Et, comme eux, "nous marchons de l'avant avec une fermeté incomparable", s'époumonent-ils.

Ces gamins sont le coeur de cible d'une campagne bien contemporaine, avec l'école pour champ de bataille, pour séduire la jeunesse du pays.

L'hymne de l'Ecole élémentaire Armée rouge de Beichuan qui leur est enseigné, avec les hauts faits de l'histoire révolutionnaire, est un exemple un peu extrême de "l'éducation patriotique" remise à l'honneur par le Parti communiste chinois (PCC) pour redorer sa légitimité, même si des esprits critiques y voient surtout une nouvelle opération de bourrage de crânes.

Près de 150 de ces "Écoles Armée rouge", un projet financé par les familles de "l'aristocratie communiste" issue de l'époque révolutionnaire, ont vu le jour depuis 2007 à travers le pays.

Les collines dentelées qui entourent le canton de Beichuan dans la province du Sichuan (sud-ouest) ont servi de refuge aux troupes communistes pourchassées dans les années 1930 par les nationalistes. Elles résonnent maintenant de l'écho des dizaines de voix enfantines chantant "L'étoile rouge scintille/Nous allons fortifier la mère-patrie".

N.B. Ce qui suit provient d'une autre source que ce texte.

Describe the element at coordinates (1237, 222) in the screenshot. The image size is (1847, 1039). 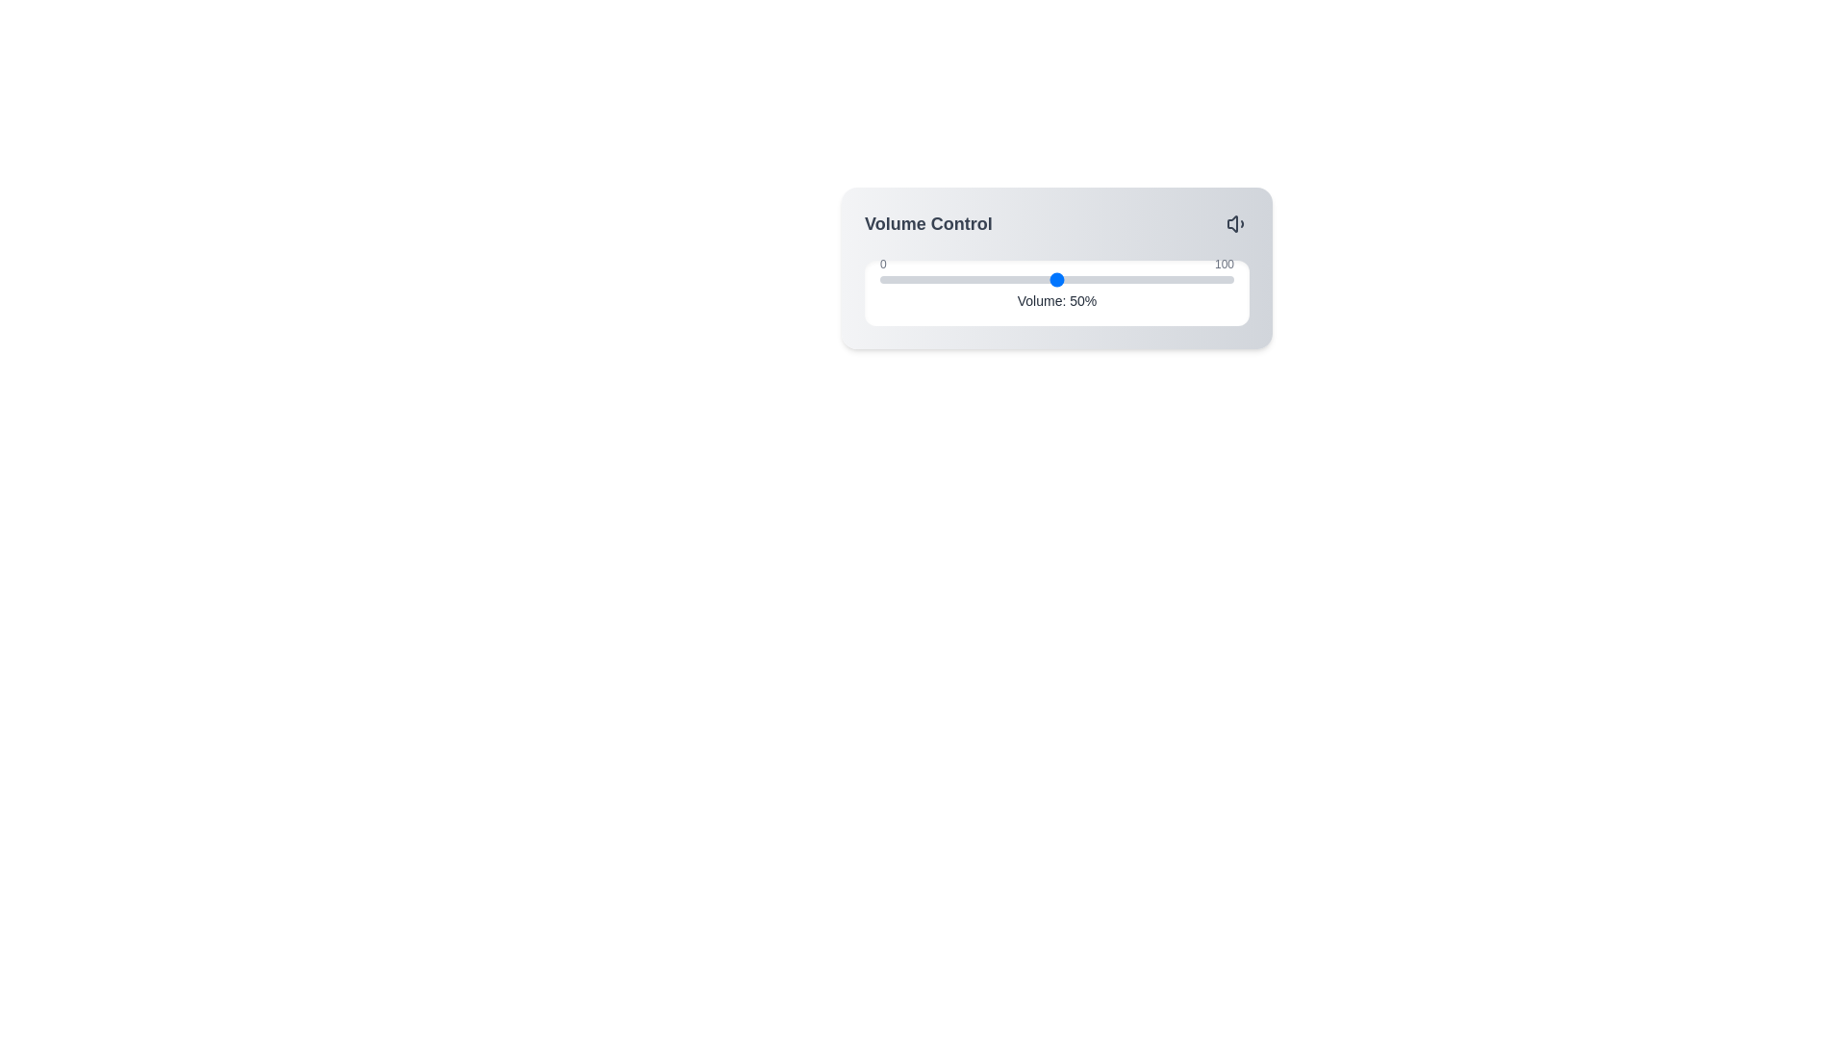
I see `the volume icon to observe its state` at that location.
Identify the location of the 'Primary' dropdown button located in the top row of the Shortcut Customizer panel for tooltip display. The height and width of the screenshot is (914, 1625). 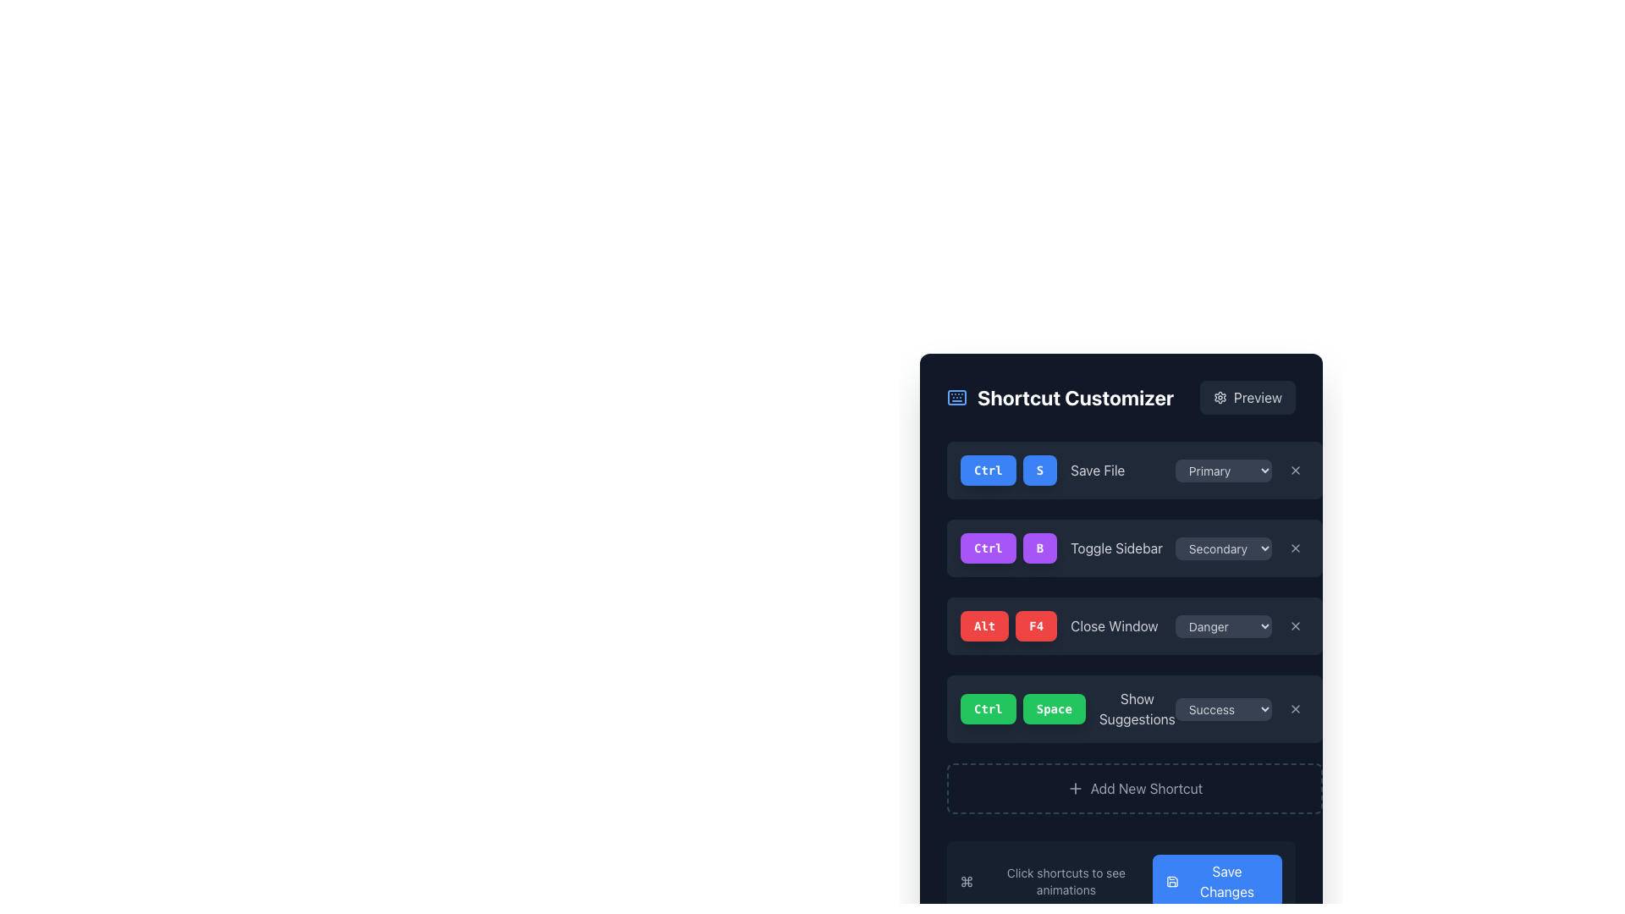
(1223, 470).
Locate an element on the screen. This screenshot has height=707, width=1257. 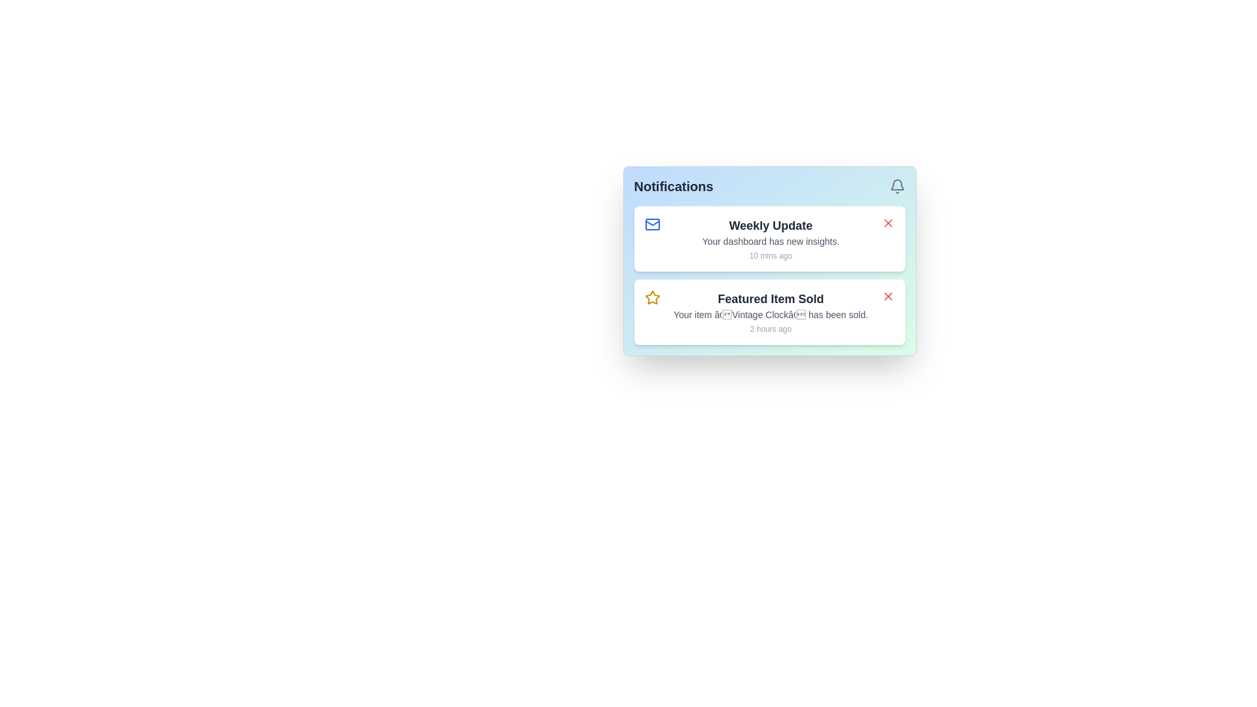
the red 'X' icon in the top-right corner of the notifications card, which symbolizes a close or delete action, next to 'Weekly Update' is located at coordinates (888, 222).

De jeunes chinois en uniforme de l'Armée rouge à Beichuan, le 21 janvier 2015 © Fred Dufour AFP
De jeunes chinois en uniforme de l'Armée rouge à Beichuan, le 21 janvier 2015 © Fred Dufour AFP

D'un coup, les rangs serrés s'éparpillent dans un joyeux brouhaha: c'est l'heure de rentrer en classe dans une bousculade sous le regard du président Mao et de son successeur, l'actuel président Xi Jinping, dont les portraits sont fixés au mur.

"Regardez cette gravure montrant l'Armée rouge dans les marais", dit en classe le maître d'école, Tang Jinping, devant un tableau électronique digital dernier cri. "Que ressentez-vous à l'égard des générations précédentes et de grand-papa Mao ?", demande-t-il à sa jeune assistance.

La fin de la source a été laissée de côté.